Sunday Six: 2009-11-01

Life and work caught up with me Friday, and I never did have a chance to post the Friday Five. Instead, I’m doing a Sunday Six and giving you a bonus link as an apology for making you wait.

Using Fear: Scare the Player, Not the Character

I’m a hard working fiction writer (unpublished as to date) and I’ve learned that in order to scare the reader, you can’t just describe a character as being scared. You have to describe the scary thing in such wonderful detail that it evokes a visceral reaction in the reader, not the characters in the story. This translates well into role playing as well. You can always tell the player that their character is “shaken” (or whatever mechanic) due to the fright they are feeling and see if they can role play it out. However, it’s much better to describe something in a way that the player will be wary and scared and this will cause them to more easily have their character react in a fearful manner. Check out what Ameron has to say on the topic.

Legendary Achievements: Colouring Your Campaign with Anecdote and Legend

I’ve recorded heroic feats that some of my characters have achieved, but that’s as a player. I wish I had done what Mike over at Campaign Mastery suggests and done it with the people in the games that I’ve run as well. It would make it so much easier to recall some of the great and heroic feats my players have pulled off in the past. Then I could use those moments to inspire my current players.

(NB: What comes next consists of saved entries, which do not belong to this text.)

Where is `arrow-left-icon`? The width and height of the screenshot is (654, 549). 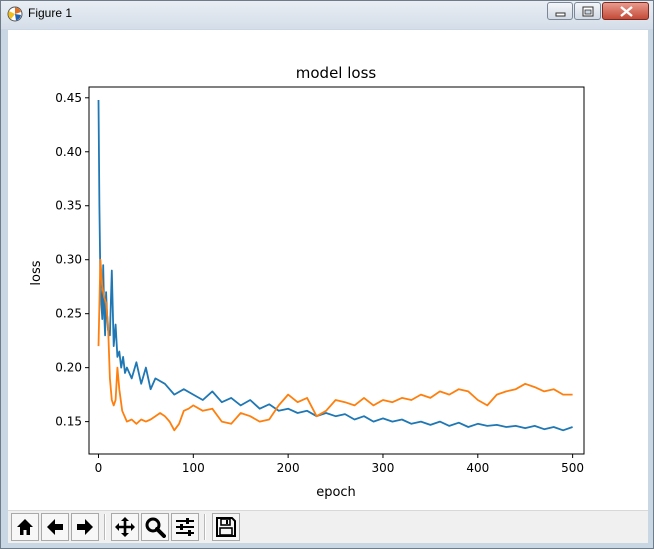
arrow-left-icon is located at coordinates (55, 527).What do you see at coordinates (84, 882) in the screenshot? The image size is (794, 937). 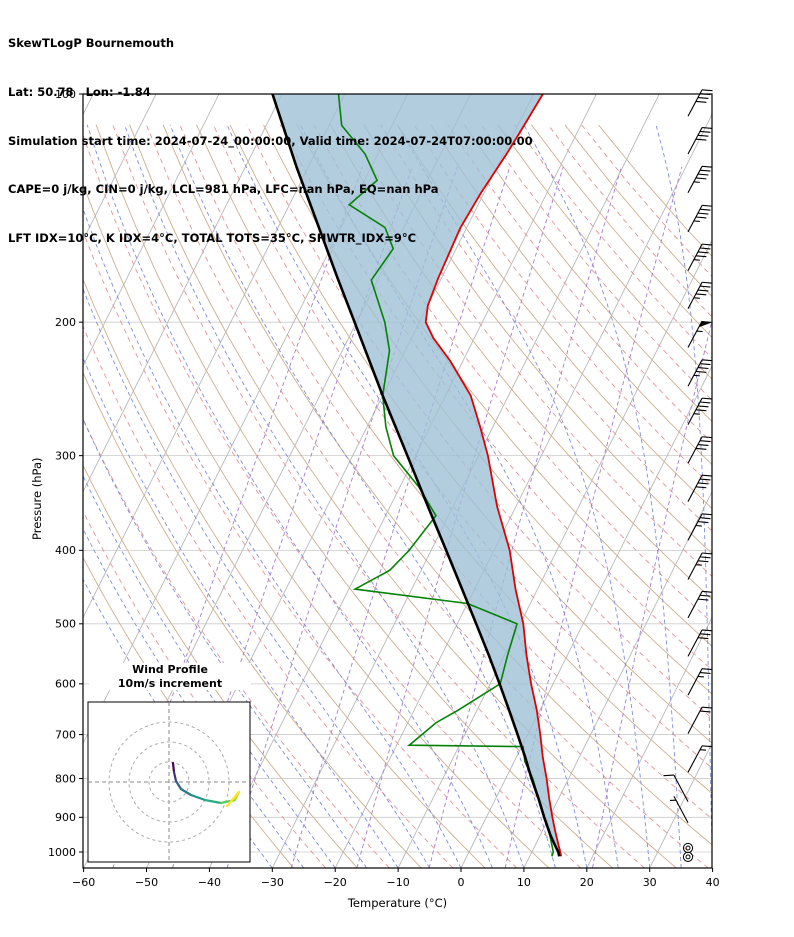 I see `temperature-tick-label: −60` at bounding box center [84, 882].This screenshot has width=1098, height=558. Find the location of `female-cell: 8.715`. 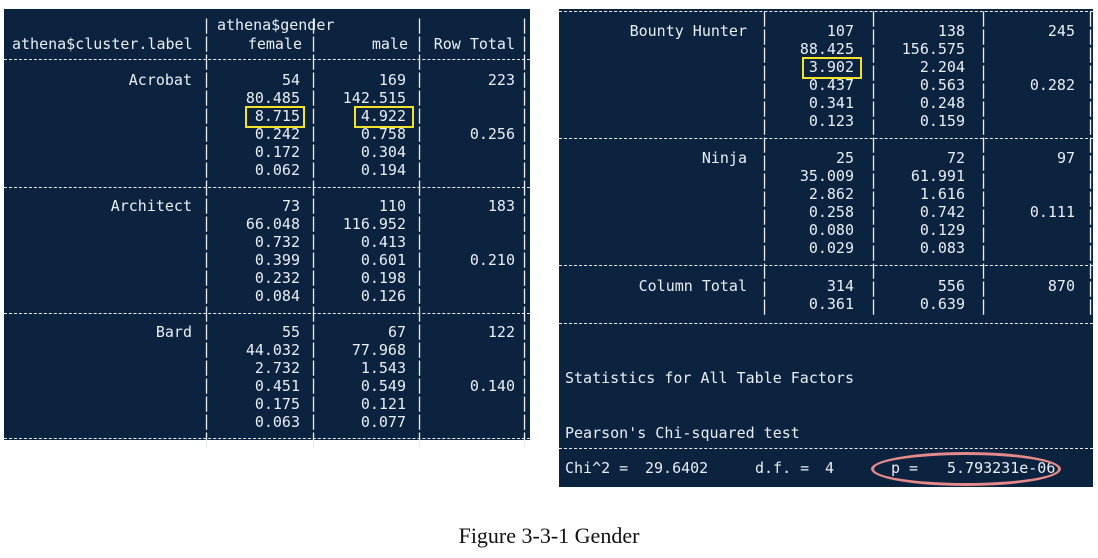

female-cell: 8.715 is located at coordinates (277, 116).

What makes a memorable RPG Villain

This is not from a blog, but from an article that a friend of mine wrote. If you want your players to talk about and remember the Bad Guys for years and decades to come, then head over and see what BSquared has to say on the topic.

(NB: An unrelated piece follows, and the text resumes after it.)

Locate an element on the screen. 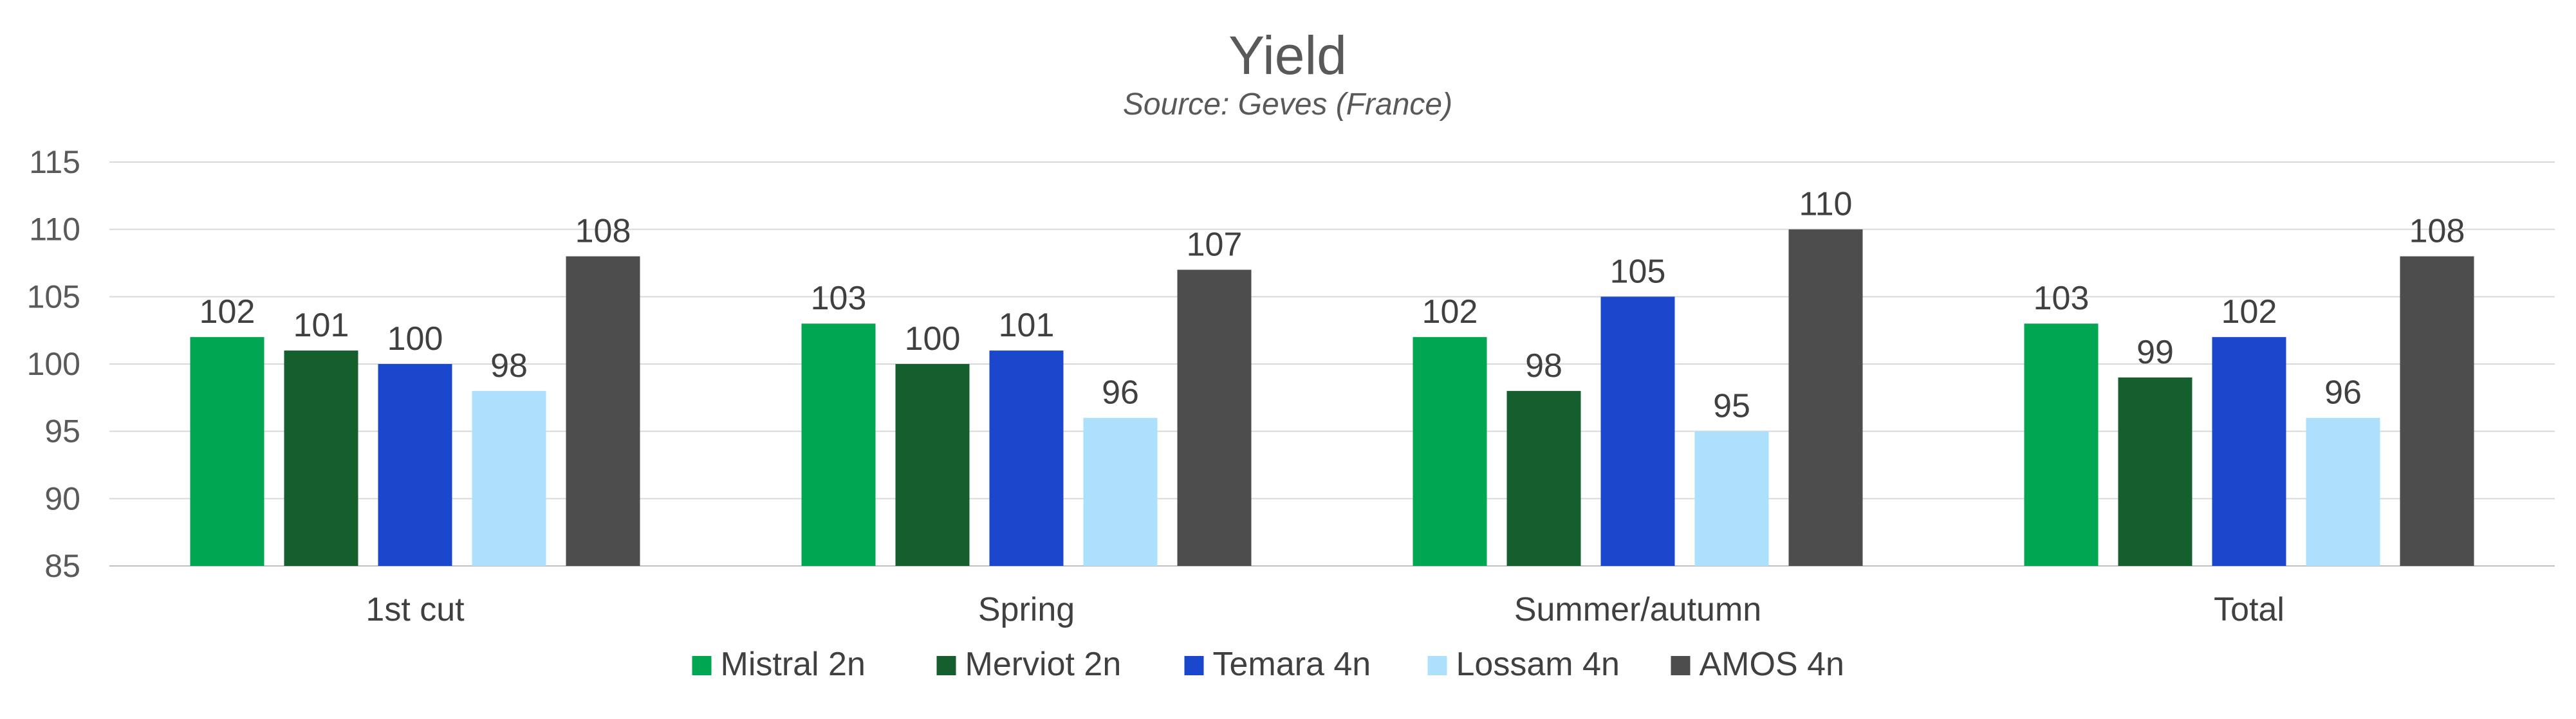 This screenshot has height=719, width=2576. data-label: 107 is located at coordinates (1215, 244).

Five ways to recycle an old D&D campaign

The tales of legend and lore… We all have them. If you follow the link above, you’ll find some great advice on how to roll past Tales of the Table into the current games you’re running.

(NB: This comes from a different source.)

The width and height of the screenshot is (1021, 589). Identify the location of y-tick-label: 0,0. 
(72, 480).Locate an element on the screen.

D&D Burgoo: A Dragon on the Doorstep

Are your players only nervous and jumpy during the big combat scenes? Well, then you need to head over to Gnome Stew and see what Troy has to say about making them feel in over their heads off the battle grid.

Running Horror Games

This was a timely post for Halloween, and if I had been more on the ball you would have received the link from me the day before Halloween instead of the day after. Brandan over at d20 Source has some great advice and words on how to handle a horror game. The best set of horror games I ever played in what run by a fella named Jim. He ran a short-lived Ravenloft campaign (2nd edition AD&D at this point) and I was playing an elven thief/wizard that had a guilty conscience a mile wide when it came to killing humanoids. He hated taking the life of anything that could possibly resemble his lost family or friends. The combination of my character’s quirks and Jim’s excellent story telling always left me looking over my shoulder on the walk home late at night after the Ravenloft games were over. I still get a slight chill thinking about the little girl my character had to slay to save a town. Thanks for the games, Jim, and I hope you’re out there in the world doing well.